Verho: Curse of Faces es una experiencia de horror y fantasía oscura que apuesta más por la atmósfera, el simbolismo y la exploración que por los sustos fáciles. Desde el inicio, el juego introduce un mundo perturbador donde las máscaras no solo ocultan rostros, sino identidades completas. El jugador encarna a Verho, un archivista que despierta en una ciudad subterránea devastada, donde los recuerdos son fragmentos intercambiables y los habitantes viven atrapados entre múltiples emociones y personalidades.

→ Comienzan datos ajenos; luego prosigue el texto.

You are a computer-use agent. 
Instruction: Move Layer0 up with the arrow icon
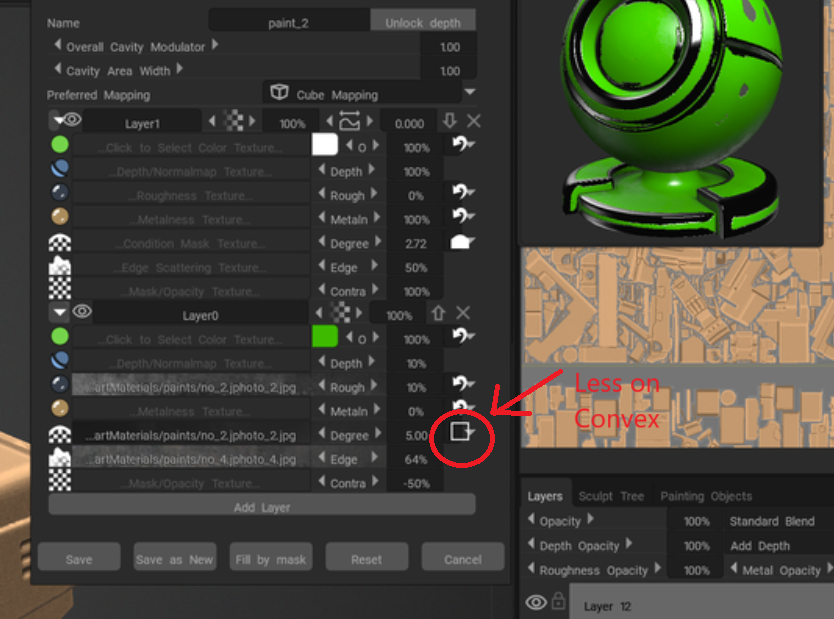pos(438,313)
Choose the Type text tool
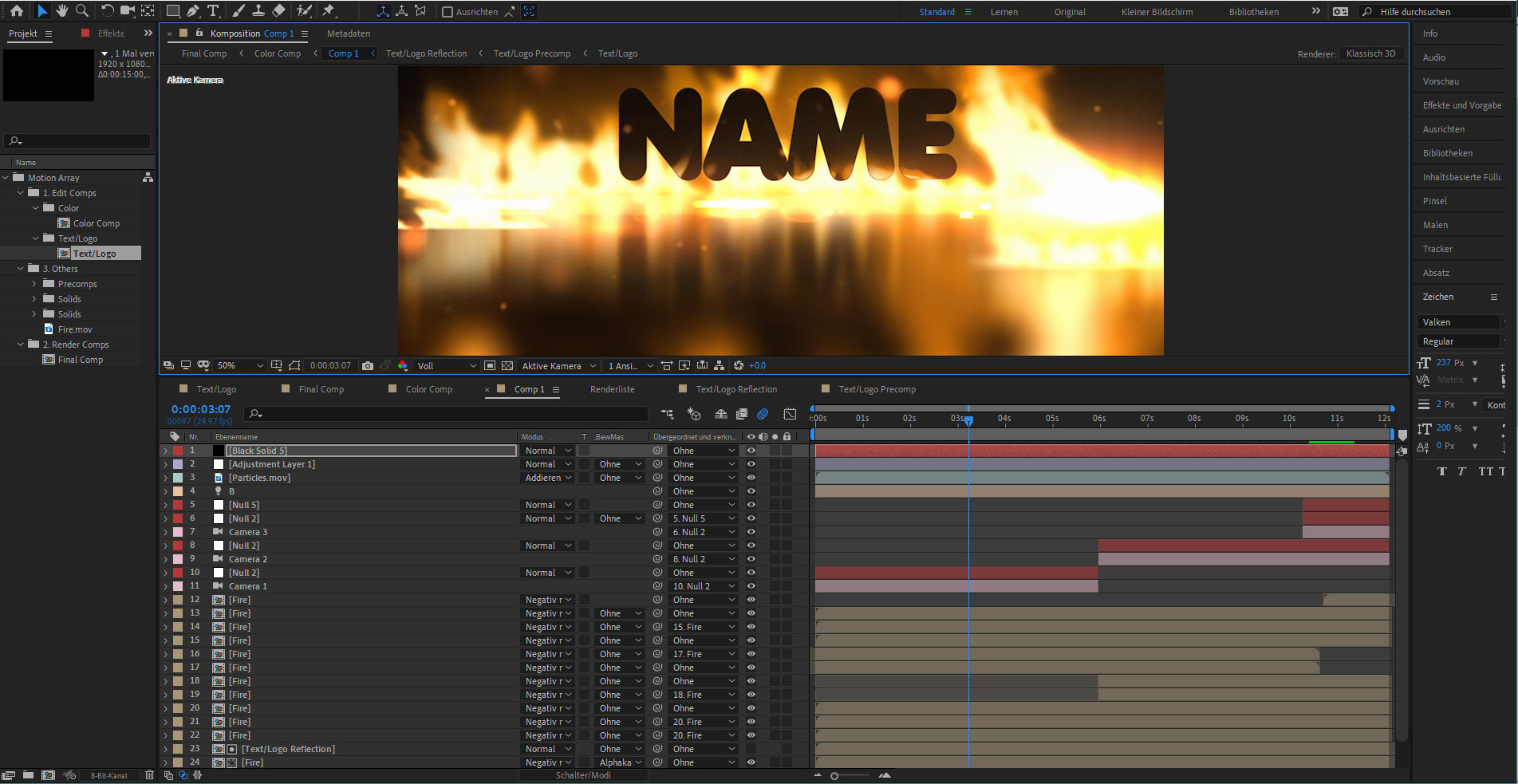Image resolution: width=1518 pixels, height=784 pixels. click(x=213, y=11)
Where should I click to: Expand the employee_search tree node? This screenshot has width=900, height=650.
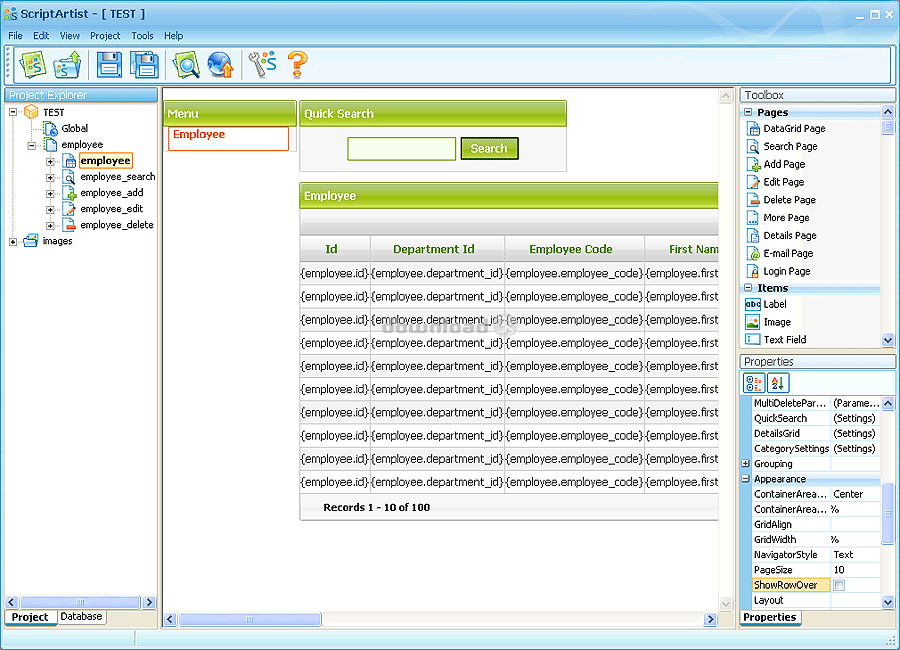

Uno de los pilares del juego es su sistema de máscaras. Cada máscara representa una emoción o una identidad distinta y modifica tanto las habilidades del personaje como la forma en que el entorno reacciona ante él. Algunas permiten revelar caminos ocultos, otras atraen enemigos o alteran la percepción sonora. Este sistema convierte la exploración y los acertijos en un ejercicio constante de decisión estratégica, donde cambiar de máscara implica tanto una ventaja como un riesgo. La integración entre narrativa y mecánicas es uno de los mayores logros del título. La exploración se desarrolla en zonas interconectadas llenas de pasadizos secretos, murales crípticos y arquitectura surrealista. El diseño de niveles prioriza la tensión y el descubrimiento, con espacios estrechos que desembocan en salas enormes y opresivas.

El combate es mínimo y deliberadamente limitado. En lugar de empoderar al jugador, el juego apuesta por el sigilo y la vulnerabilidad. Las criaturas reaccionan al sonido, la luz y a determinadas máscaras, generando encuentros cargados de ansiedad. Esta decisión refuerza la sensación de indefensión y convierte cada confrontación en una situación tensa y memorable, aunque la inteligencia artificial puede fallar ocasionalmente. Narrativamente, el juego profundiza en temas como la identidad, la culpa, el trauma y la memoria. A través de los recuerdos asociados a cada máscara, el jugador reconstruye poco a poco el pasado del protagonista y descubre que la ciudad es un reflejo distorsionado de su propio conflicto interno.

La historia se presenta de forma fragmentada y simbólica, con un tono poético que evita explicaciones directas y apuesta por la interpretación personal. En el apartado audiovisual, Verho mezcla un estilo retro de baja poligonización con un uso inteligente de la iluminación y el sonido. Los escenarios se deforman sutilmente, las máscaras tienen diseños grotescos y la música cambia según la emoción que se esté usando, reforzando la inmersión. Los susurros, ecos y silencios juegan un papel clave en la construcción del terror psicológico.
No está exento de limitaciones. Algunos jugadores pueden encontrar su ritmo lento, su dificultad inicial elevada y su falta de guía frustrante. El control y el combate pueden sentirse toscos al principio, y el apartado visual retro no será del agrado de todos. Además, ciertos tramos presentan caídas de ritmo por retrocesos prolongados o puzzles menos inspirados.